彼が勤める会社で10人ほどの社員が夜遅くまで残業をしていたときのこと、社長が若い男性社員を呼んで「みんなの夜食に近くのマクドナルドでハンバーガーを買ってきてくれ」と一万円札を渡して買い出しを頼んだそうです。

この状況、男性社員は何を買ってくるのが正解でしょうか?

どうやら社長が望む正解は、手軽に腹ごしらえができるハンバーガーの単品を一人あたり2〜3個分買ってくること、そしておつりで社内にある自動販売機のドリンクを買うことです。ところが男性社員は同僚の助けを借りて二人で持ちきれないほどの10人分のバリューセット(ハンバーガー、フライドポテト、ドリンクのお値打ちセット)を買ってきたそうです。男性社員にしてみればお値打ちに安く買い物をすることが正解だと考えたのでしょう。

もちろんこの男性社員を責めることはできません、非があるとすれば社長さんです。
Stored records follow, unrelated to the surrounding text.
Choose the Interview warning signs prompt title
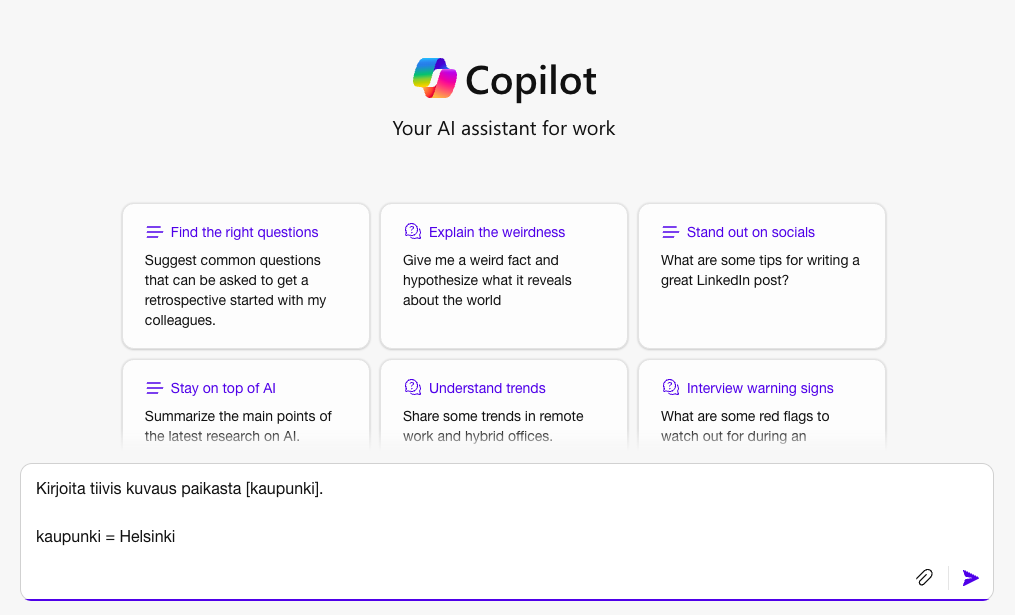Image resolution: width=1015 pixels, height=615 pixels. coord(760,388)
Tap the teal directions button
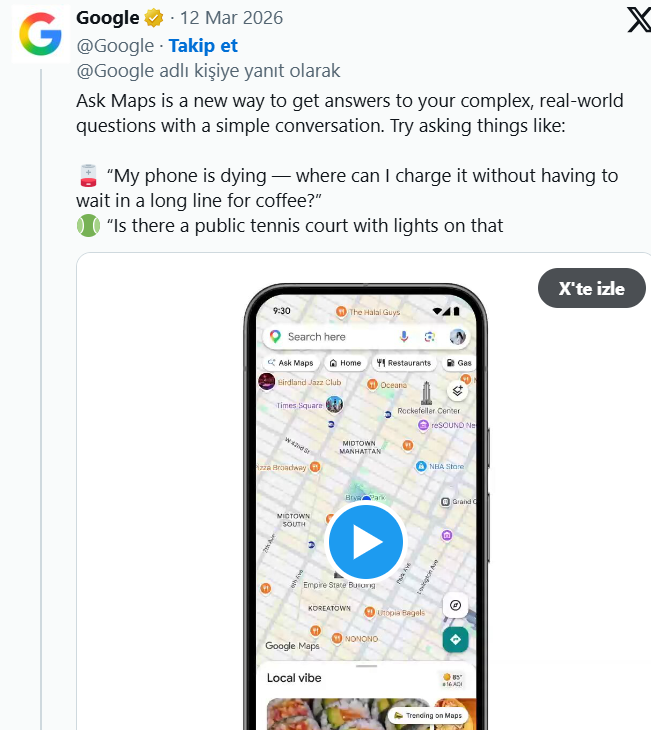Viewport: 651px width, 730px height. point(456,639)
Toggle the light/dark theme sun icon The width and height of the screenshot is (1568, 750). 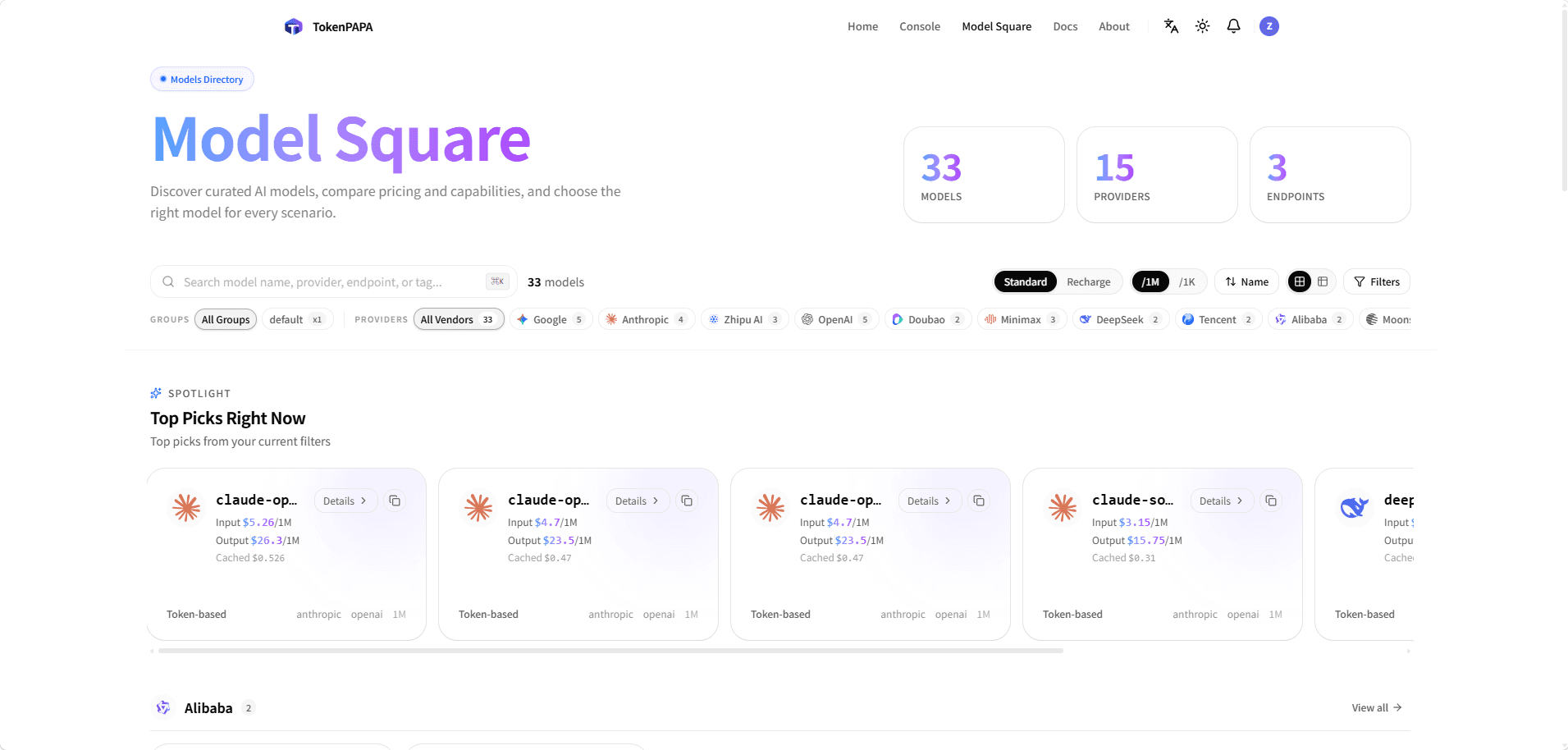[1202, 26]
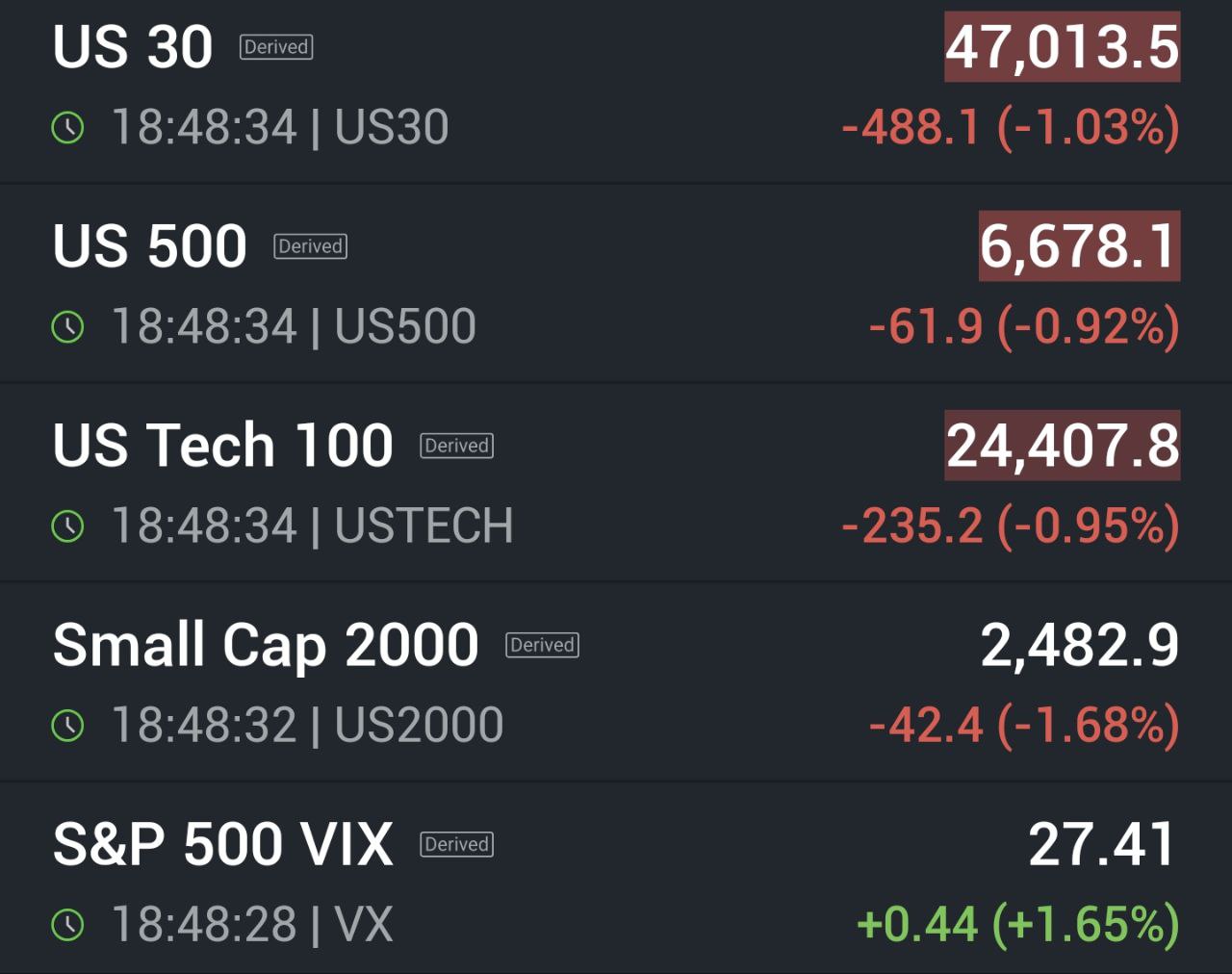This screenshot has height=974, width=1232.
Task: Click the Derived badge on S&P 500 VIX
Action: 456,844
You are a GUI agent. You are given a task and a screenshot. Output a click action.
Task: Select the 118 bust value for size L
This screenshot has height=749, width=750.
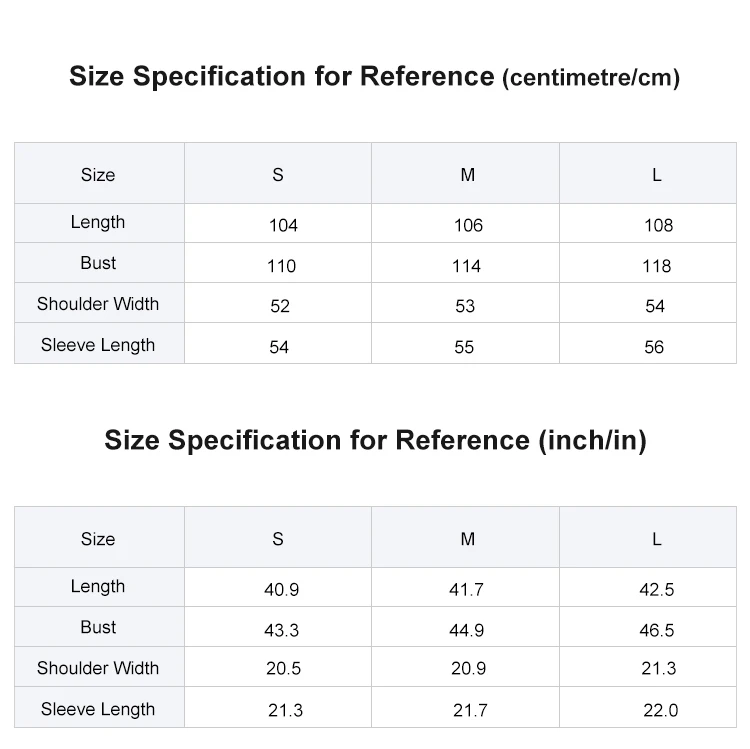point(657,266)
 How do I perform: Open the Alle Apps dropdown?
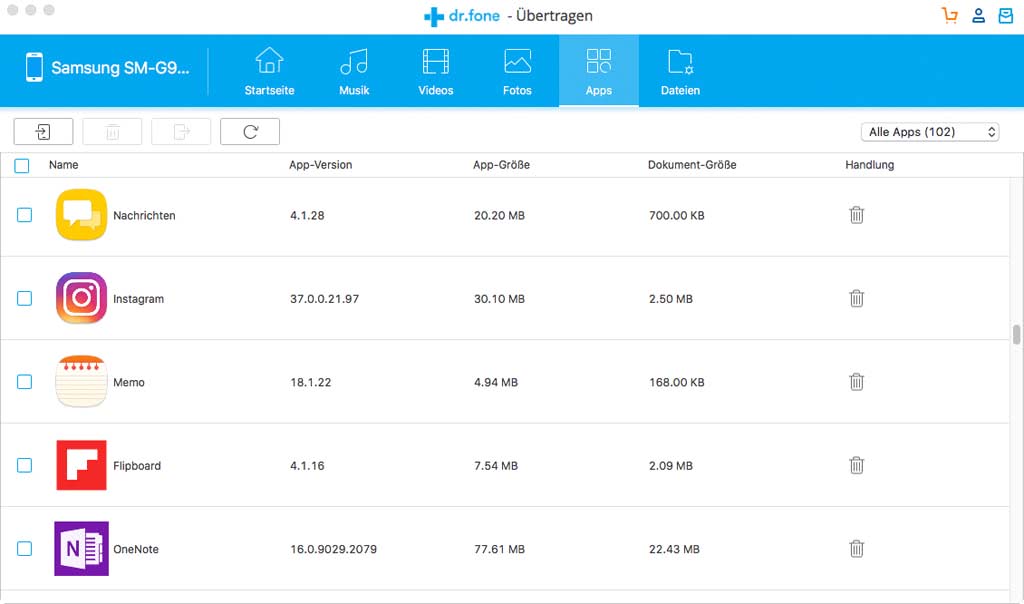(929, 131)
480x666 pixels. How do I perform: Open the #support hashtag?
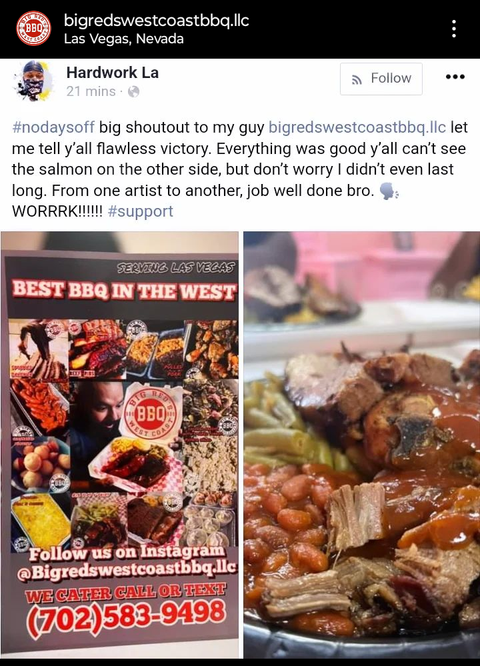(141, 211)
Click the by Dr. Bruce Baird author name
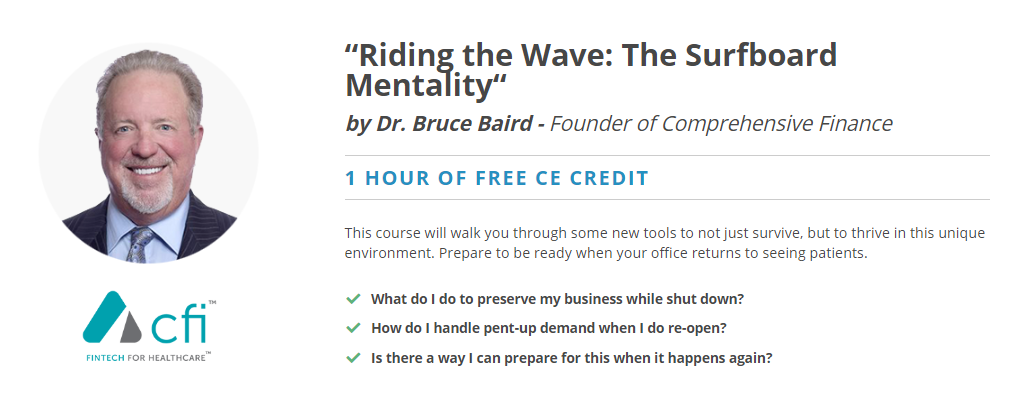This screenshot has height=394, width=1027. [438, 123]
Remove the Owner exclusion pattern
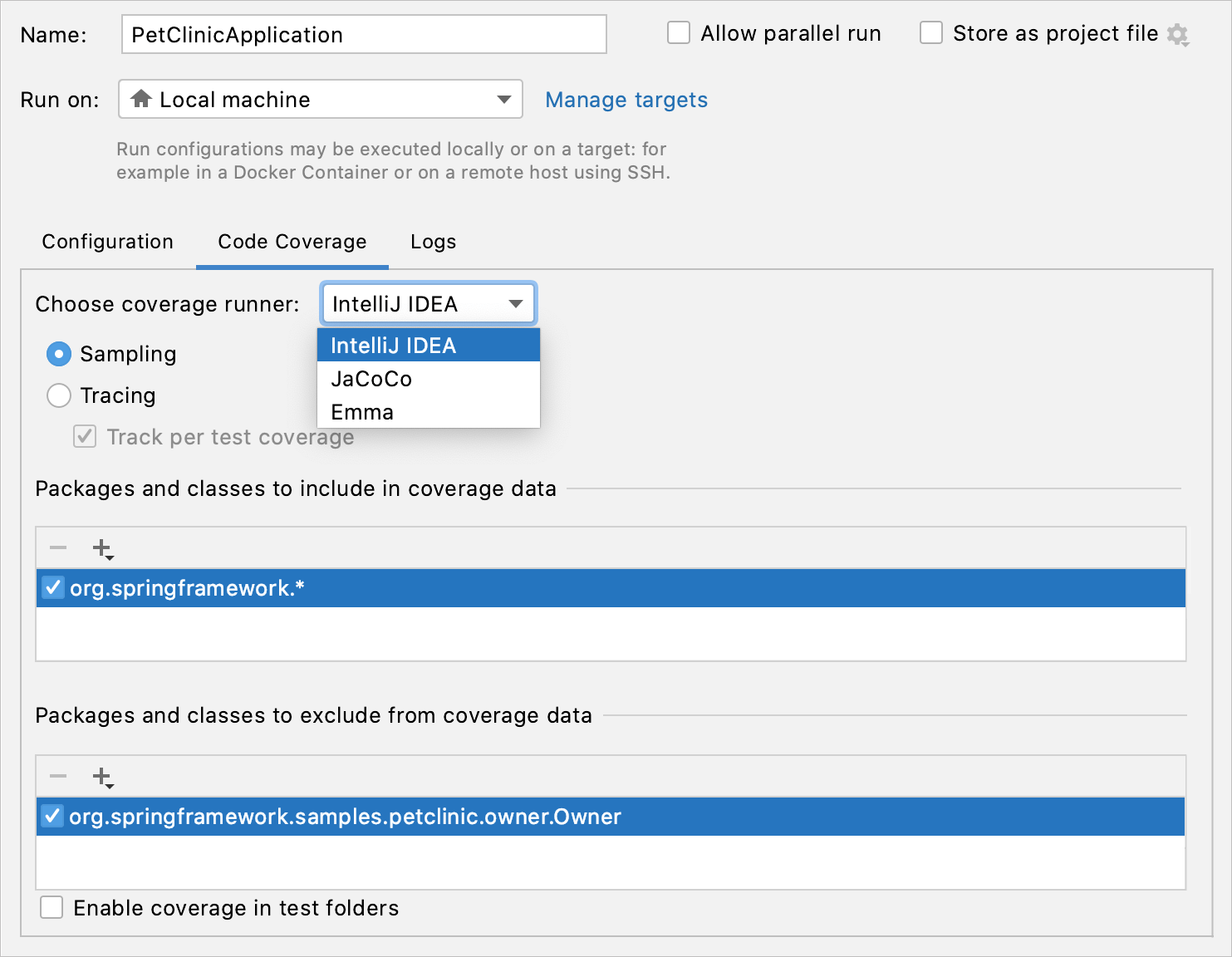 point(57,776)
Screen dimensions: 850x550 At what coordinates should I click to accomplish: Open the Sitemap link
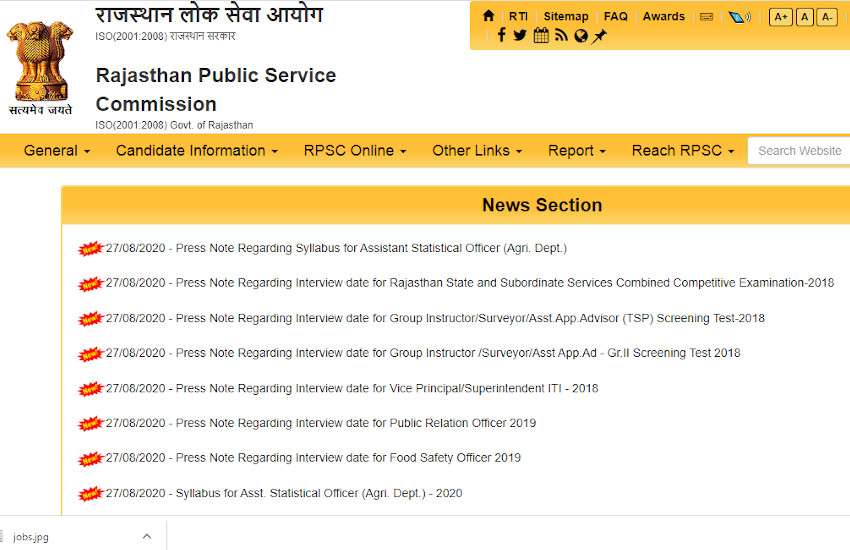[566, 17]
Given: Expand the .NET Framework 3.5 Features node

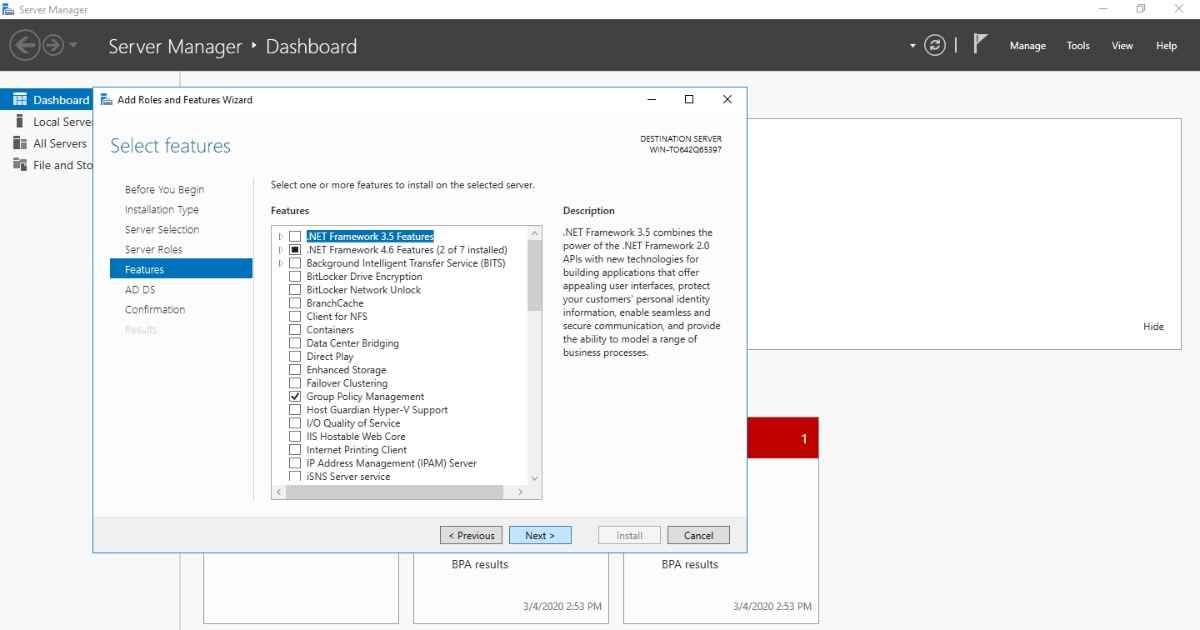Looking at the screenshot, I should (x=281, y=236).
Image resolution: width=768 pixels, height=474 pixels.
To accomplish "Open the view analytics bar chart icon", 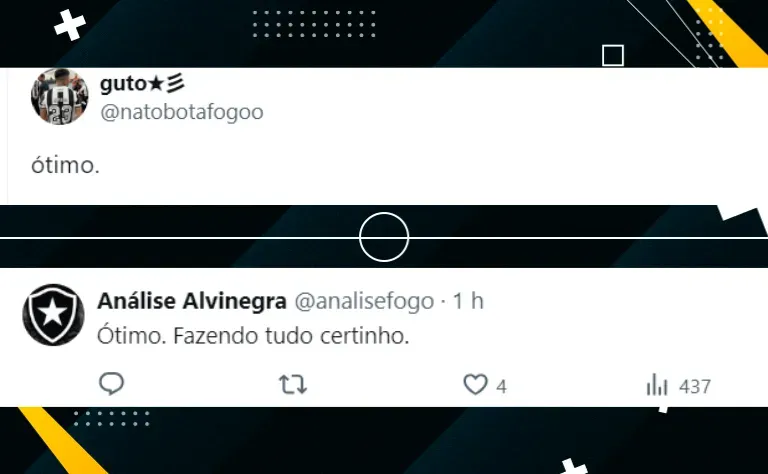I will coord(657,384).
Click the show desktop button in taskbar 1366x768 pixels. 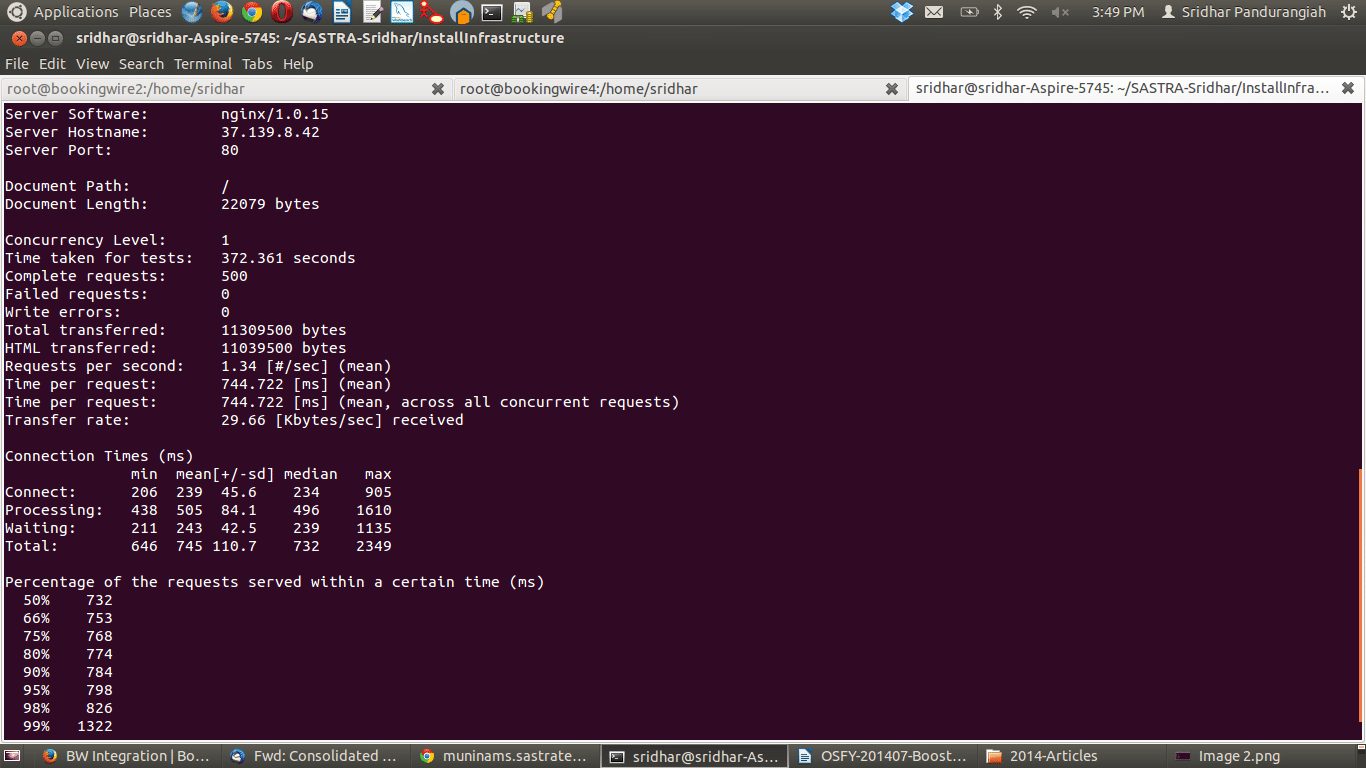13,756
「一を聞いて十を知る」という古い格言がありますが、それを期待して言葉足らずのあいまいな指示を与えることは、誤解をまねく元であり現代社会では通用しません。このことから教訓は、

「正しく伝えないと、正しくは伝わらない」

仏教のお教えは、お釈迦さまのお説法をそのままに聴いた弟子たちによって脈々と受け継がれ現在に至ります。はるか2600年前にお釈迦さまが口頭で語られたお教えが今日に伝わるという奇跡。正しく伝えることの大切さが身にしみるというものですね。

さてその後、友人の会社の事務所のテーブルの上には、大量の飲み残しの紙カップと、食べきれないフライドポテトが山盛りになっていたそうです。その光景を見た社長さんはさぞかししょんぼりしたことでしょう。お察しします。